横浜から渋谷までをつないでいた東急東横みなとみらい線が東京メトロ副都心線と接続し、新宿池袋方面まで直通で行けるようになって一年半が過ぎた。副都心線はさらに有楽町線や東武東上線に接続し、池袋どころか飯能や川越まで乗り換えなしで行ける。地方にお住まいの方にはわかりにくい話かもしれませんが、横浜に住んでいてもわかりにくいのです。

 で、何がいちばんわかりにくいかと言えば、地上二階から地下五階に移った東横線渋谷駅の構内なのである。わかりにくいと言うより、何じゃこりゃと殉職した刑事さんみたいに叫びたくなる構造で、私たちを悩ませる。

 遡れば、いまから十年前、東横線が横浜高速みなとみらい線と接続し、元町や中華街まで乗り換えなしで行けるようになったときは時代の変わり様を感じたものだが、副都心線との接続は、私にクエスチョンマークを突きつけただけだった。

 どーしてこんなわかりにくい構造にしたんだろう。

 と誰もが思っているはずだが、東横線の地下ホームからJR山手線に乗り換えるまで、下手をすると十分近くもかかってしまう……、というか、案内図が少ないうえに不案内なので、不馴れな人間にはもはや迷宮だ。

 新駅ができたとき、いっぺん東横線の改札を出てから銀座線に乗ってみようなどと思った私が浅はかで、どこを歩かされているのかさっぱりわからないまま地下の通路を延々と歩かされ、ようやく改札を出たかと思ったらそこは宮益坂下のヒカリエという新しい商業施設で、すなわちバスのロータリーの真下を銀座線の改札とは反対方向に歩かされていたことに気づいたら銀座線に乗りたくばここから戻れと言われていた。

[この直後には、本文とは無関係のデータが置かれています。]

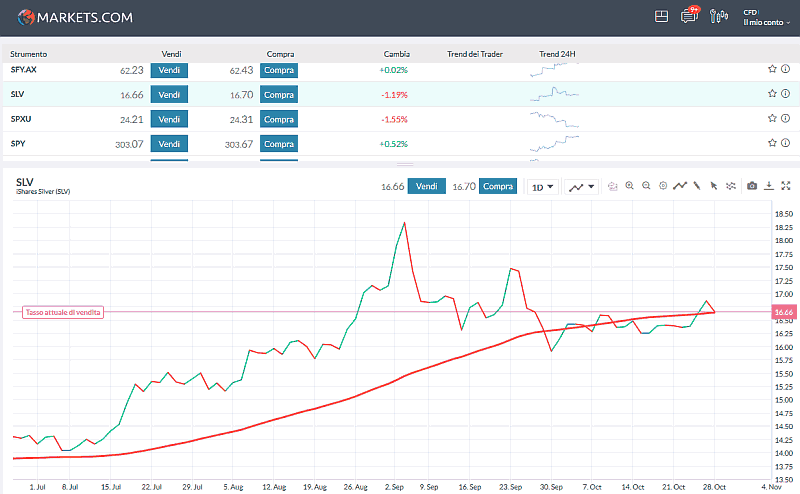The width and height of the screenshot is (800, 494).
Task: Click the chart zoom out magnifier
Action: [x=646, y=186]
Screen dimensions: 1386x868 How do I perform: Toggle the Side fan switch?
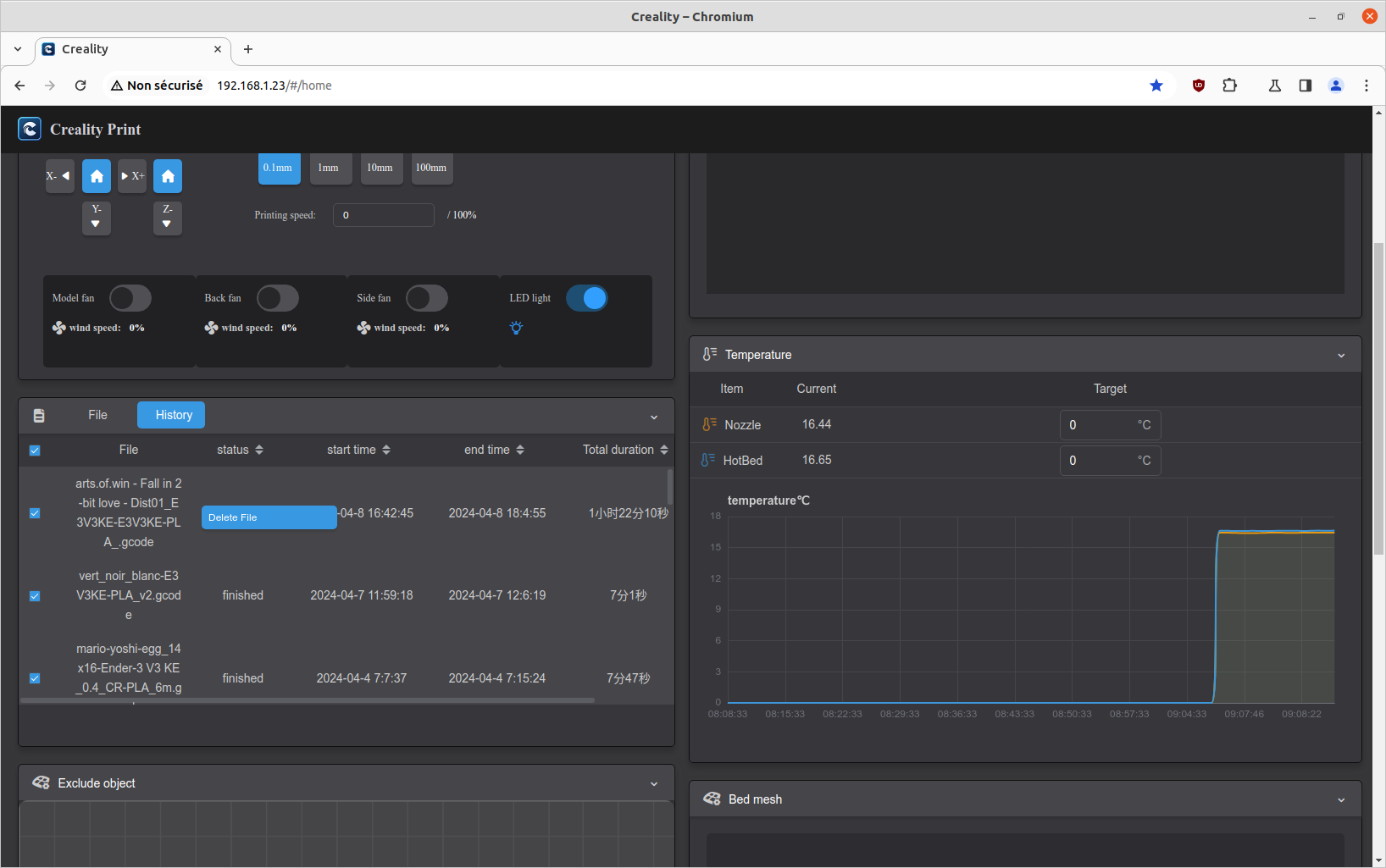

 何ちゅう遠回りをさせるんだこの駅は! と激怒しているのは私だけではないと思う。利用者の都合お構いなしといった感じだ。

 皇居前に行きたいのに、八重洲方面の出口に出されるのと同じだからだ。ふざけるなよ、と言いたくなるのがいまの渋谷駅なのである。井の頭線なんてたどり着くまでに休憩が必要だし。

 だからなのだろう。JR東日本の駅別乗車人員ランキングで、十九年連続で三位を維持していた渋谷駅が五位に後退したのは。こんな使いにくい駅、誰も使いたくないもの。